L’efficacité collective dépend de l’articulation des actions.

Comment clarifier les rôles pour éviter les doublons ou les oublis ?
Lorsque les responsabilités ne sont pas clairement définies, plusieurs problèmes apparaissent :
- Tâches faites deux fois
- Tâches non réalisées
- Conflits sur le périmètre d’action
Solutions concrètes
- Définir un responsable identifié pour chaque action
- Clarifier qui décide et qui exécute
- Formaliser les priorités du jour ou de la semaine
- Rappeler les objectifs communs
Exemple :
- Au lieu de dire : « Il faut vérifier la signalisation »
- Dire : « Pierre vérifiera la signalisation avant 15 h et me confirmera la conformité »
La précision évite les zones floues.
Comment favoriser la coopération plutôt que la compétition ?
Dans certaines équipes, chacun cherche à démontrer sa performance personnelle. Cela peut créer de la rétention d’information ou des tensions.
Pour favoriser l’efficacité collective, le manager peut :
- Mettre en avant les résultats d’équipe plutôt que les performances individuelles isolées
- Valoriser l’entraide
- Encourager le partage d’information
Exemple : Féliciter une équipe qui a respecté le planning grâce à une bonne coordination entre terrassement et réseaux plutôt qu’un seul intervenant.
La réussite collective doit devenir la référence.
Comment gérer les priorités communes ?
Un collaborateur peut être concentré sur sa tâche sans voir l’impact global.
Exemple :
Un technicien finalise un détail technique alors qu’une urgence sécurité nécessite un renfort immédiat.
Solutions pratiques :
- Rappeler régulièrement l’objectif global du chantier
- Hiérarchiser les priorités en début de journée
- Ajuster les affectations si nécessaire
- Expliquer les changements de priorité
Question clé pour le manager : « Ce que chacun fait aujourd’hui contribue-t-il à l’objectif principal du chantier ? »
Comment équilibrer exigence individuelle et cohésion d’équipe ?

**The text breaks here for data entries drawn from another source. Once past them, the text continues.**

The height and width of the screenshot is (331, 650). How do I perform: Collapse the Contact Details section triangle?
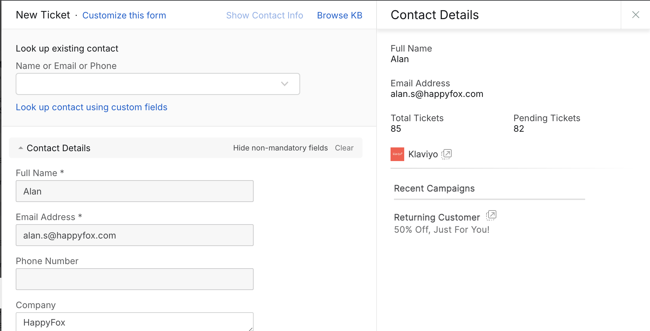[x=21, y=148]
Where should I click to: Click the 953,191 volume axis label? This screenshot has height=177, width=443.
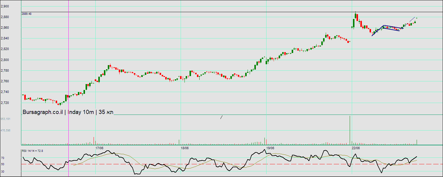[x=5, y=119]
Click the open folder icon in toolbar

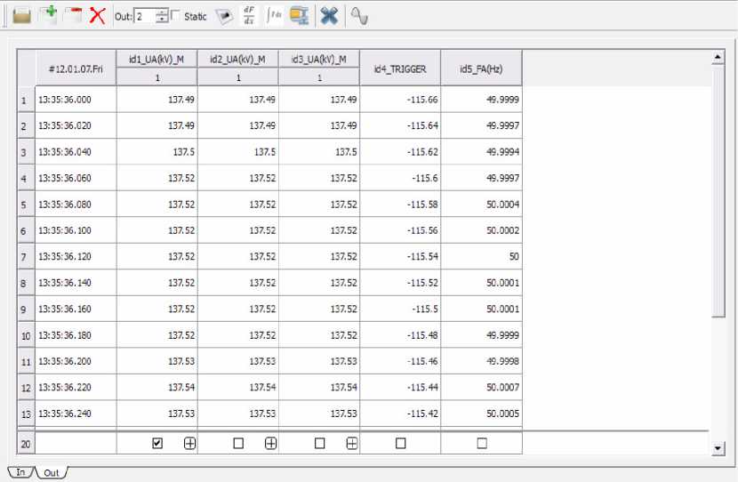pos(22,15)
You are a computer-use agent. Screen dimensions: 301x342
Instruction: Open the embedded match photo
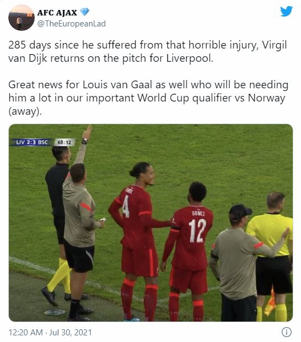pos(151,223)
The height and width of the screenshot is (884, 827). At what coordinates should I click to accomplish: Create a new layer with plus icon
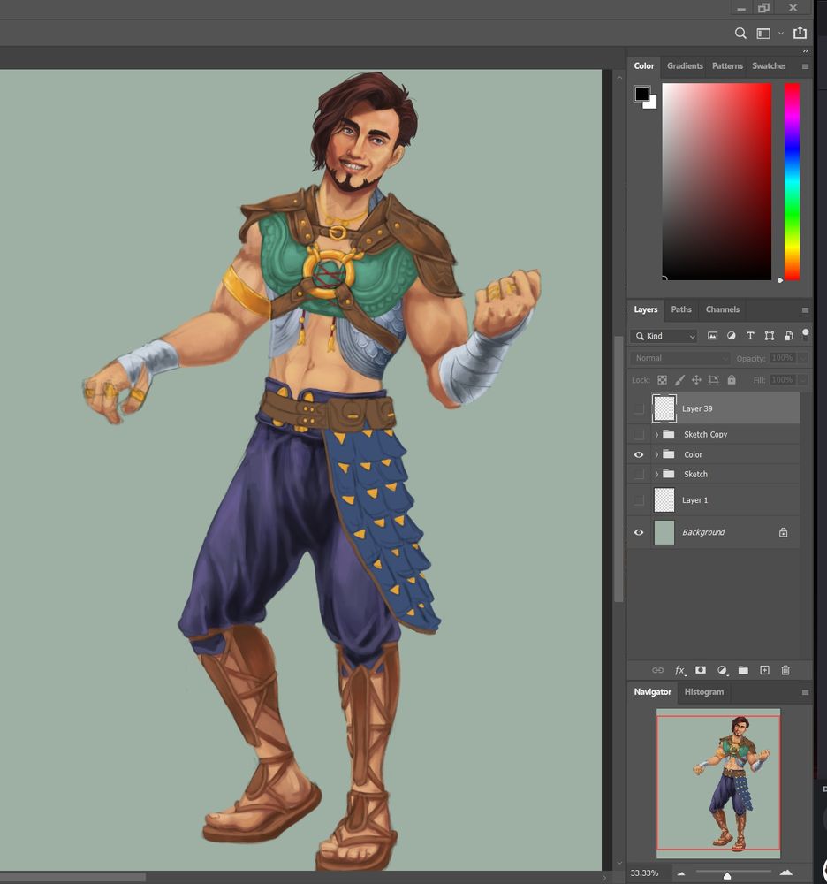click(x=765, y=671)
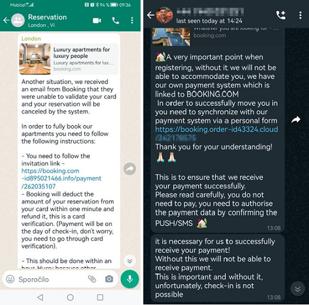309x305 pixels.
Task: Record a voice message with the microphone
Action: tap(130, 279)
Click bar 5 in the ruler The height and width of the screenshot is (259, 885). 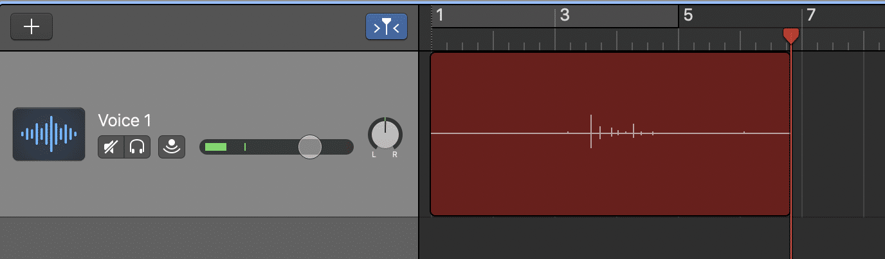coord(688,15)
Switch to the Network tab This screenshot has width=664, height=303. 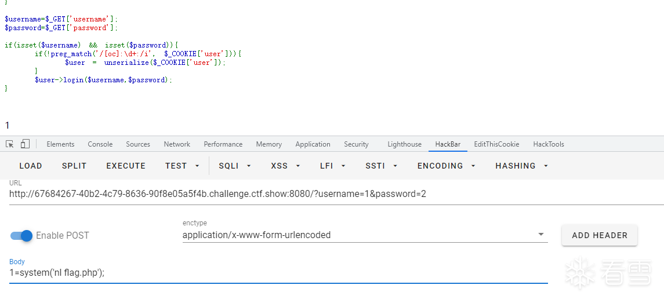(x=177, y=144)
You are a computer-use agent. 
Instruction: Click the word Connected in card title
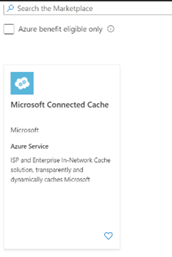66,105
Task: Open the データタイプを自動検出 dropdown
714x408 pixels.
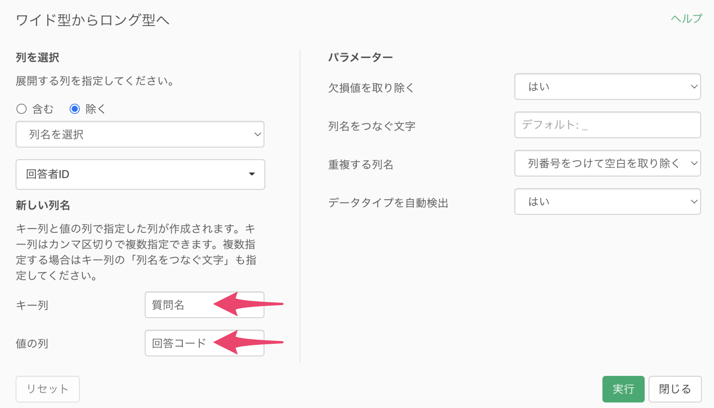Action: click(x=607, y=202)
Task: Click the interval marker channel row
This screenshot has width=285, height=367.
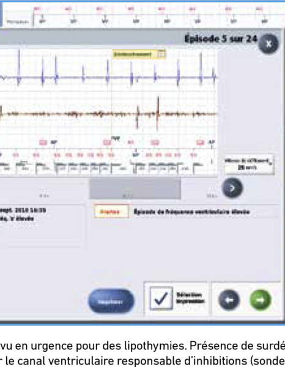Action: 109,166
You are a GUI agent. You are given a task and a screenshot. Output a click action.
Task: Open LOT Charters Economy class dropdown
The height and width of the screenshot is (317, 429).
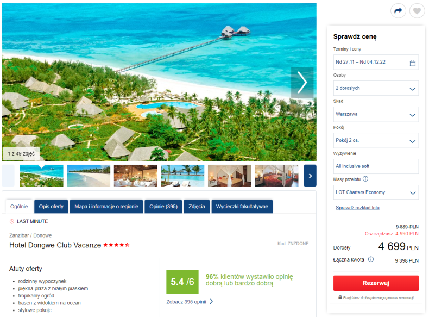(x=376, y=192)
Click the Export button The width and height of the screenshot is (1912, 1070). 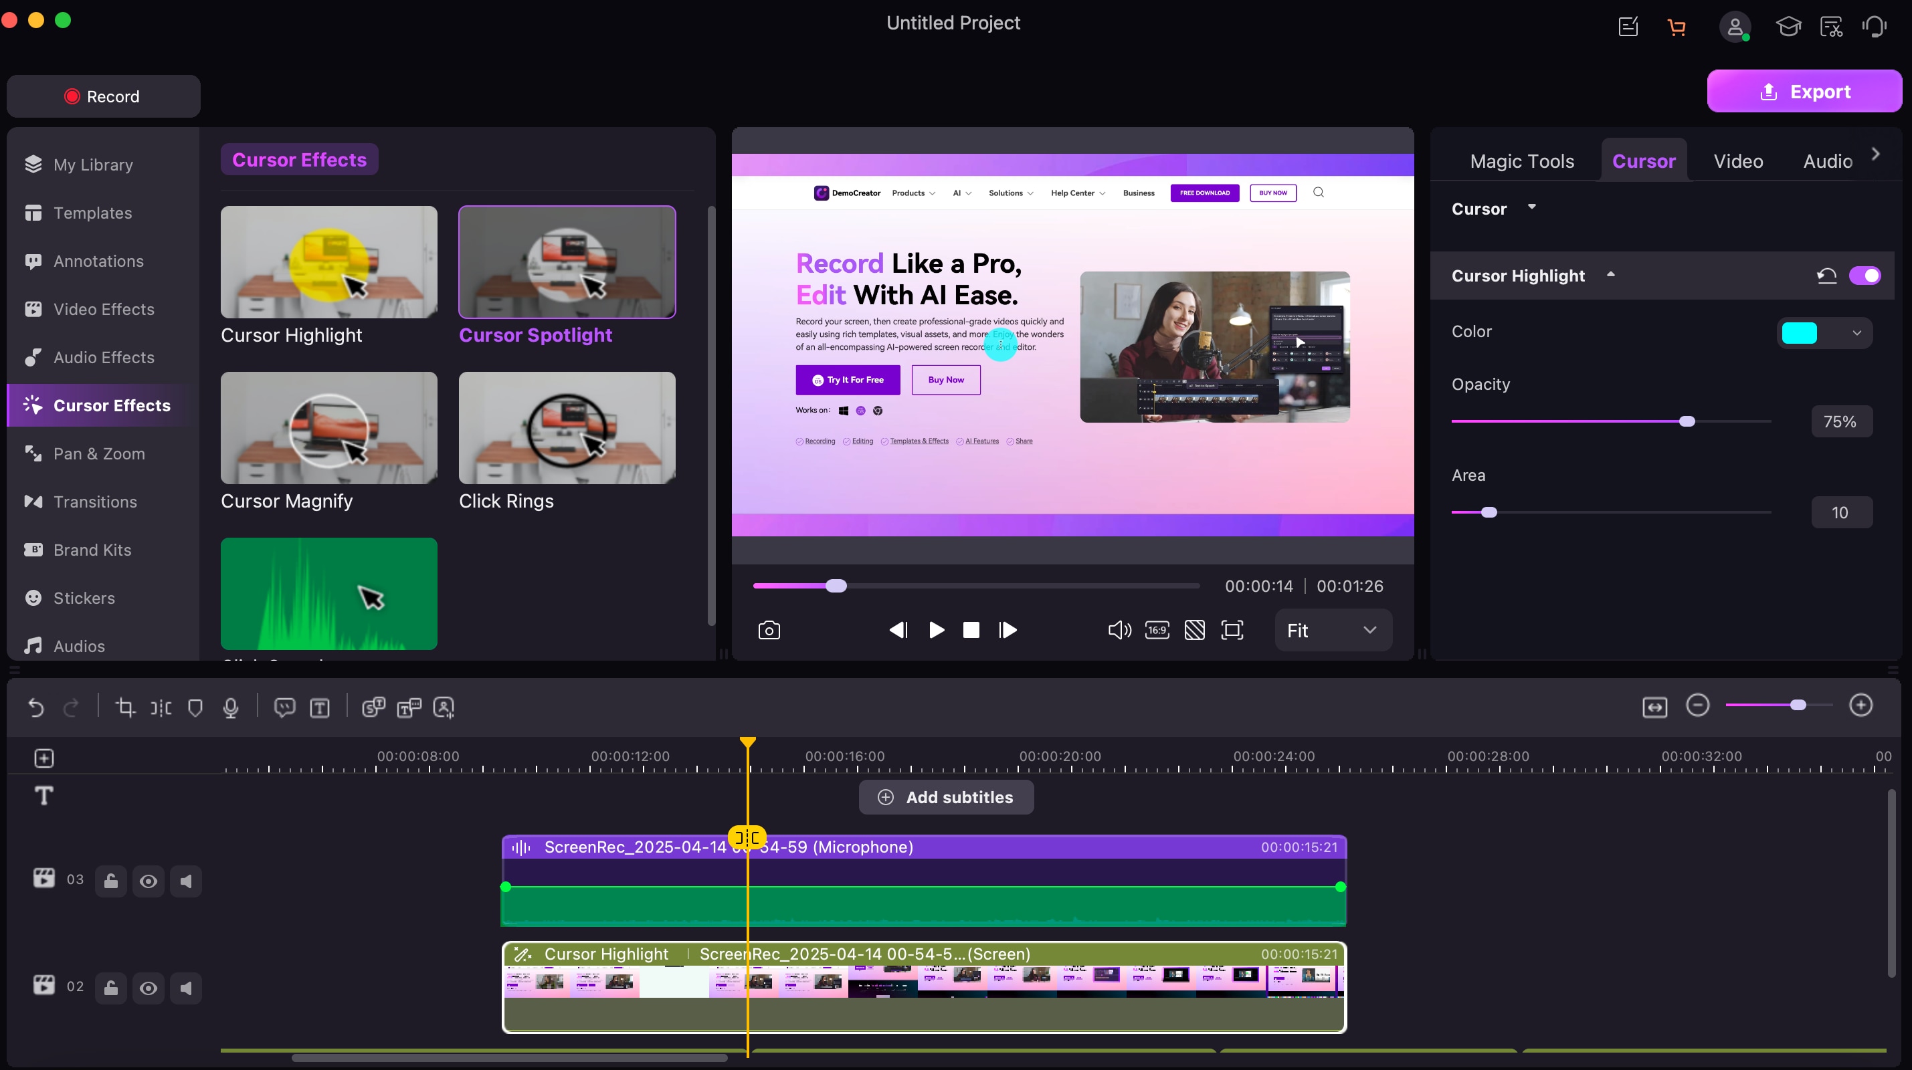coord(1804,92)
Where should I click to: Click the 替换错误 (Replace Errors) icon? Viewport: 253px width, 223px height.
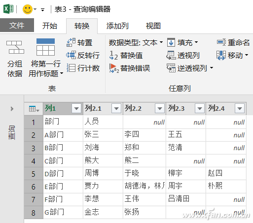click(114, 68)
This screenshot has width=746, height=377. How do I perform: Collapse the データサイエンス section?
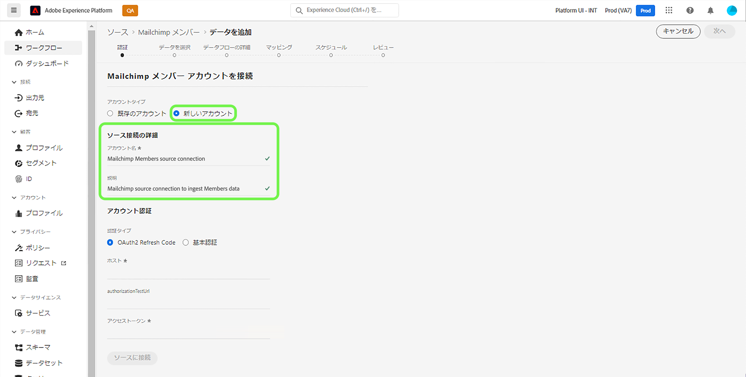pos(14,297)
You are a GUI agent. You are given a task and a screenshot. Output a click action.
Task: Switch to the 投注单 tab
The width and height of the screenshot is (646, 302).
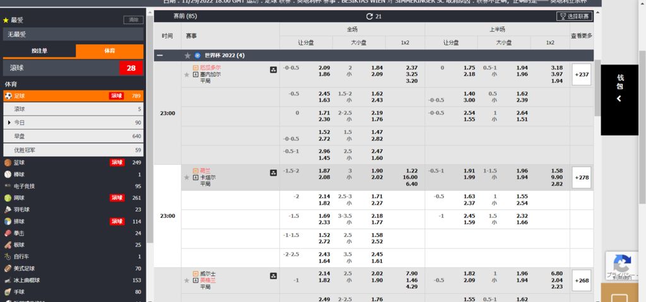click(x=39, y=51)
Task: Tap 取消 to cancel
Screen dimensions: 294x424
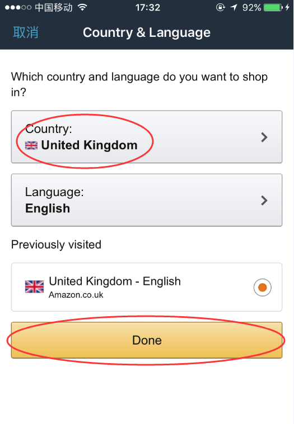Action: coord(26,32)
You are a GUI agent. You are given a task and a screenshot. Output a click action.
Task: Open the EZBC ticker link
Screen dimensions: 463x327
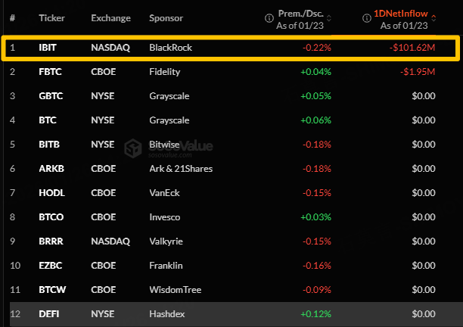click(51, 265)
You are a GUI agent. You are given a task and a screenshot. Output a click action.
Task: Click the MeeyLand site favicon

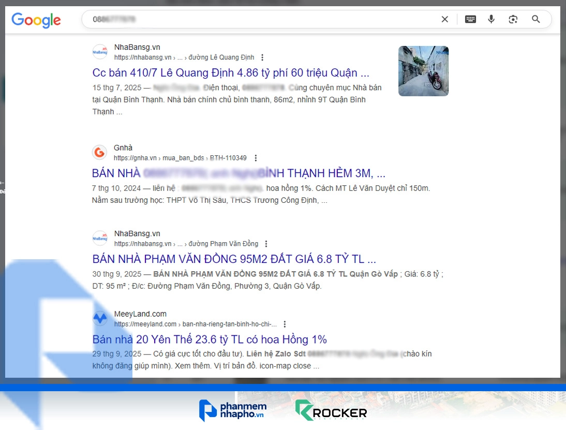coord(100,319)
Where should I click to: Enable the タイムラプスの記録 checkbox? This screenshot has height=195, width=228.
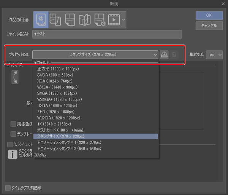pos(8,188)
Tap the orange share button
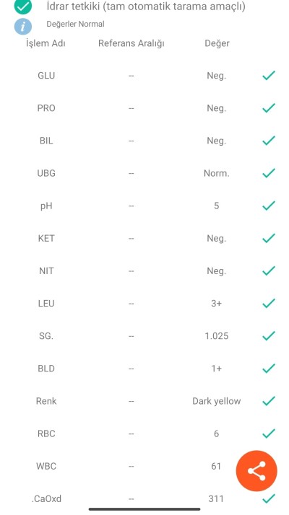289x515 pixels. (256, 471)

Le manager doit maintenir un niveau d’exigence individuelle tout en protégeant la dynamique collective.
Il peut :
- Donner des objectifs clairs à chacun
- Organiser des points d’avancement collectifs
- Intervenir rapidement en cas de tensions
- Rappeler les règles de fonctionnement partagées
L’efficacité collective repose sur la somme des compétences individuelles, mais surtout sur leur coordination.
Un management attentif à cet équilibre améliore la performance globale et limite les conflits internes.